Marquis is a Germany- based fetish magazine originally produced by Peter W. Czernich since 1994. For around 25 years, the magazine was published under his auspices. First, the magazine ceased publication in 2015 with issue 63. Then, in 2016, issue 64 appeared after an economic restructuring. Czernich's last issue as editor-in-chief in charge was issue 67, the 25th anniversary issue. Czernich's original publishing venture entitled «O» began as a spin-off of the British Skin Two magazine but quickly developed its own identity. After losing the right to the «O» name, Czernich created Marquis in 1994. It has continued to be published semiannually-to-quarterly ever since.

== The Time after Peter W. Czernich ==
In 2019, the magazine was sold to the U-Line publishing house, which had mainly appeared with its imprint "Ubooks" in the years before. Marquis issue 68 was released in March 2020. Peter W. Czernich remained on board as creative consultant and photographer, but the owner of U-Line Verlag, Andreas Reichardt, was now responsible. In the first issue under new management, the cabaret artist Lisa Eckhart, among others, could be won for an exclusive interview along with a photo shoot in latex.
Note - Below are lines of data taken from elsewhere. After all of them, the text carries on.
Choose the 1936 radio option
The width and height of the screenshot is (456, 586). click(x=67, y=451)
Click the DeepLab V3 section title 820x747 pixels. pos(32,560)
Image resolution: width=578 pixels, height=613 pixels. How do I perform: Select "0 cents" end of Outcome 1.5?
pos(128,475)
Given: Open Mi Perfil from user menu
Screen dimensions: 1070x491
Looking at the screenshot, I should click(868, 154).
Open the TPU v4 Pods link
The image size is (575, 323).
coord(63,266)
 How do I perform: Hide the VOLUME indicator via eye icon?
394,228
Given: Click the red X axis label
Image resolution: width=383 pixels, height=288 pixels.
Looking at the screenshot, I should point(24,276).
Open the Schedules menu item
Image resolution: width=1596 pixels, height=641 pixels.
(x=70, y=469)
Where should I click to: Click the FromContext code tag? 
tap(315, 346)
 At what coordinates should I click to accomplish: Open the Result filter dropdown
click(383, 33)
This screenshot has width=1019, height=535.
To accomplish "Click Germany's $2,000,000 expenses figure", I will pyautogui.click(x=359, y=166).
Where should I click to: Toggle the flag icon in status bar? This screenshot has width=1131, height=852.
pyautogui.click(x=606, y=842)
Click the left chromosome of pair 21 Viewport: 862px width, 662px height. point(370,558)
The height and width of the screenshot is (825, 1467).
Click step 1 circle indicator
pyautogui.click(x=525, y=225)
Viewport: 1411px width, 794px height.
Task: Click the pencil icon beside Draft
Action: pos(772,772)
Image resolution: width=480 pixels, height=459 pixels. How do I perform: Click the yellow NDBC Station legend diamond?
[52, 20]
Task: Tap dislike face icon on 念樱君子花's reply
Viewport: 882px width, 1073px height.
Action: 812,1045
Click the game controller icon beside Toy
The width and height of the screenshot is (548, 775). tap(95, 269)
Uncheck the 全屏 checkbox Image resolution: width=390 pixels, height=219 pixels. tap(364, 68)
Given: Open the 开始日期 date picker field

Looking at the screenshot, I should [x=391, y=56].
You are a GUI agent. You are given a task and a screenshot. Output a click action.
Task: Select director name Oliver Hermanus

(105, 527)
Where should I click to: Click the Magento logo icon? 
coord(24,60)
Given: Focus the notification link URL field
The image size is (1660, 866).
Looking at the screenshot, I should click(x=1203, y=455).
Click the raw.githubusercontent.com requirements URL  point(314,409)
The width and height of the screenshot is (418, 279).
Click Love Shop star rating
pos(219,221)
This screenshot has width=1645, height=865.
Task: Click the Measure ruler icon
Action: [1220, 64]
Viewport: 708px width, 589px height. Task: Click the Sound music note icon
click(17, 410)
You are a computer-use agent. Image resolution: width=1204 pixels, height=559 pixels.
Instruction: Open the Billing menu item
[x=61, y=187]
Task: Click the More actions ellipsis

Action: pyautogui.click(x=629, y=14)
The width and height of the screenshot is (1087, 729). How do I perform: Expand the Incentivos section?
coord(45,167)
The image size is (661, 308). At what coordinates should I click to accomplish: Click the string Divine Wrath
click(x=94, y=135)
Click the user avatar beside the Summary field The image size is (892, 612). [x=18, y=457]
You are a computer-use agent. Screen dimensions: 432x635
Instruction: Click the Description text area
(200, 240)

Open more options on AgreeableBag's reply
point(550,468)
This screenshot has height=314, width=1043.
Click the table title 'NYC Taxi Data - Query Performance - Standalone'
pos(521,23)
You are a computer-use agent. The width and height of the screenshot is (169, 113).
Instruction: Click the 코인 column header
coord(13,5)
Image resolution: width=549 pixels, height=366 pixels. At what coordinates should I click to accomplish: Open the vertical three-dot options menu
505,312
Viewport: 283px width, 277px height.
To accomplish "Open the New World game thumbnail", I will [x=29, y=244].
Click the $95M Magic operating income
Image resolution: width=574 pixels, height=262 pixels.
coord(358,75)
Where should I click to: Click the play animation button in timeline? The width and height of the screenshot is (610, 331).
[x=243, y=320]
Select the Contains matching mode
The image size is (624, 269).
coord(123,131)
Marquis magazine is published semi- to quarterly. It is mainly made for fetish, latex and fashion lovers. Topics include photography, models, books, films, fashion and lifestyle. The name of the magazine refers to the Marquis de Sade. The first issue was published in 1994 as a successor to the magazine O.

== Heavy Rubber ==
The magazine Heavy Rubber was created as a spin-off in 1996. While Marquis magazine focuses more on fashion, mainstream and glamour, Heavy Rubber is clearly aimed at fetishists. It is all about latex, rubber as a source of erotic pleasure.